The second aspect of this invention is directed to a method for automated troubleshooting observed system failures over time.
Conventional automated troubleshooting techniques are based on “Decision Theoretic Troubleshooting (DTT)”, Heckerman et al., Communications of the ACM, 38(3):49-57, 1995. This decision theoretic approach combines planning and diagnosis, and was applied to a troubleshooting application where a sequence of actions may be needed to perform repairs. For example, a vehicle may need to be disassembled to gain access to its internal parts. To address this problem, prior solutions used a Bayesian network for diagnosis and the AO* algorithm (described in “Principles of artificial intelligence”, Nils J Nilsson, Springer, 1982) as the planner. Another solution is using abstractions to improve the efficiency of troubleshooting. Other techniques propose a troubleshooting algorithm aimed at minimizing the breakdown costs, a concept that corresponds roughly to a penalty incurred for every faulty output in the system and for every time step until the system is fixed.
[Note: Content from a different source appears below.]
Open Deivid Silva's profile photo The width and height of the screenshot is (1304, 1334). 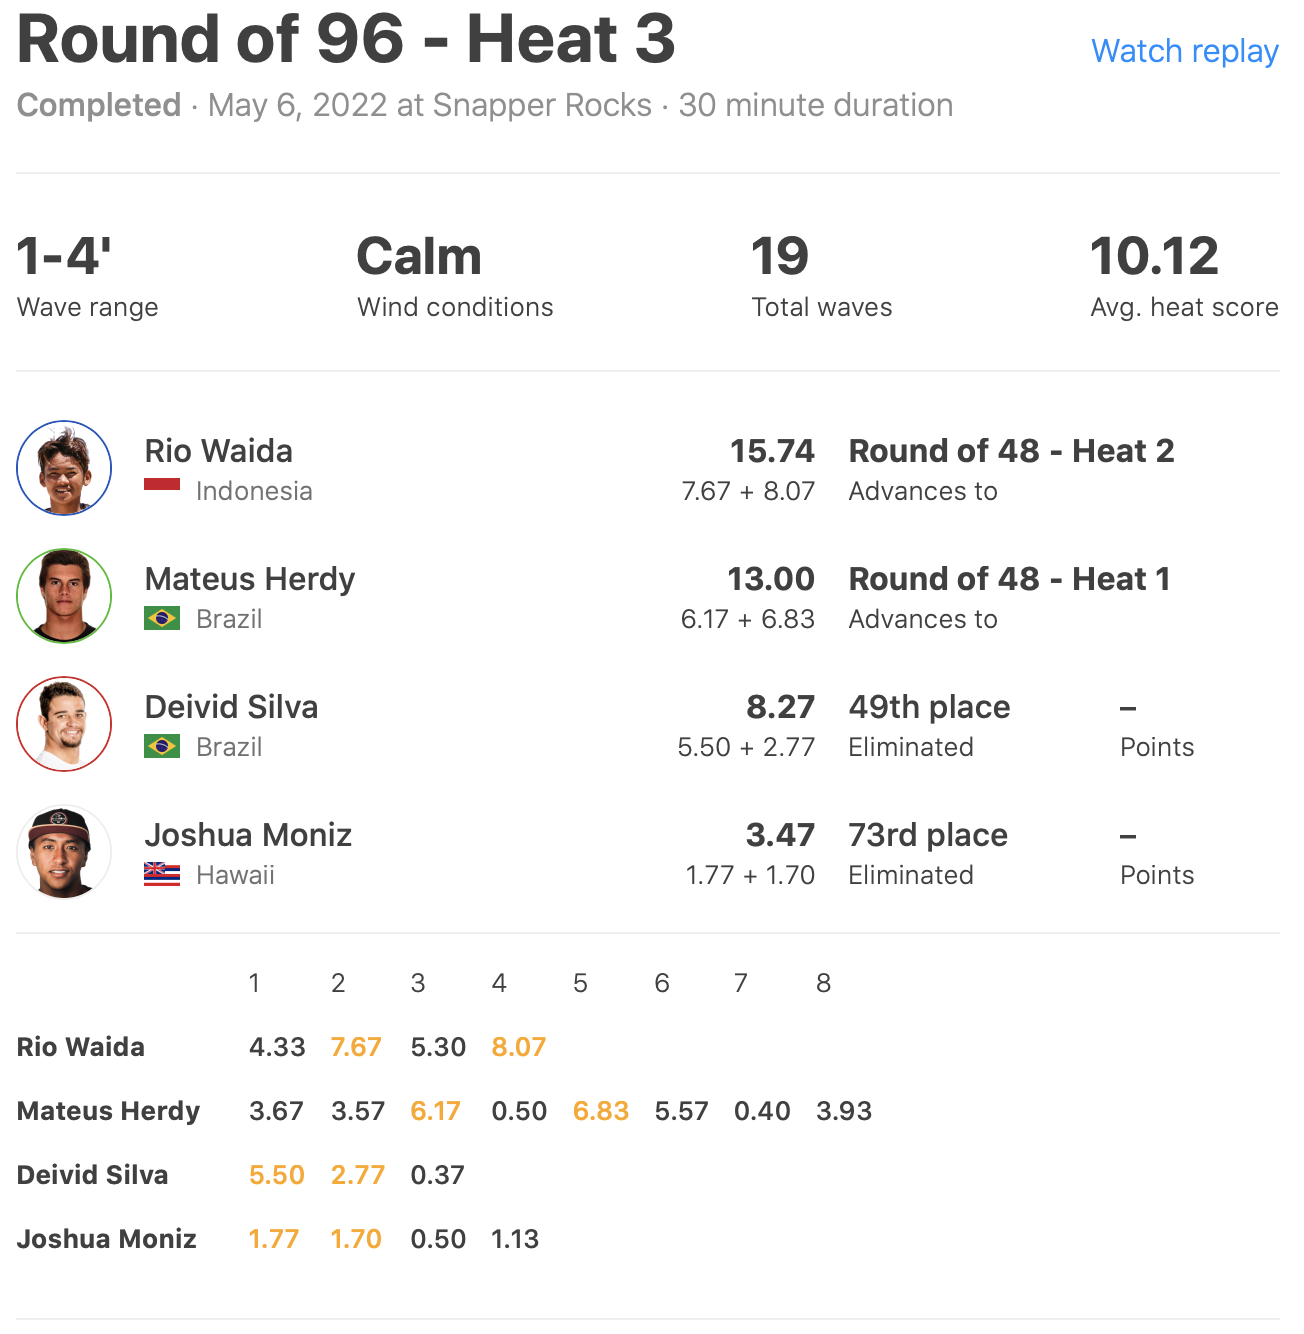64,724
However, DTT and all the above conventional solutions do not incorporate prognosis estimates into the troubleshooting algorithm and did not attempt to minimize costs incurred due to current and future failures.
It is therefore an object of the present invention to provide method for improving decision making for fixing a current fault, while considering also future faults.
It is another object of the present invention to provide method for choosing which action to perform, for fixing system faults.
Other objects and advantages of the invention will become apparent as the description proceeds.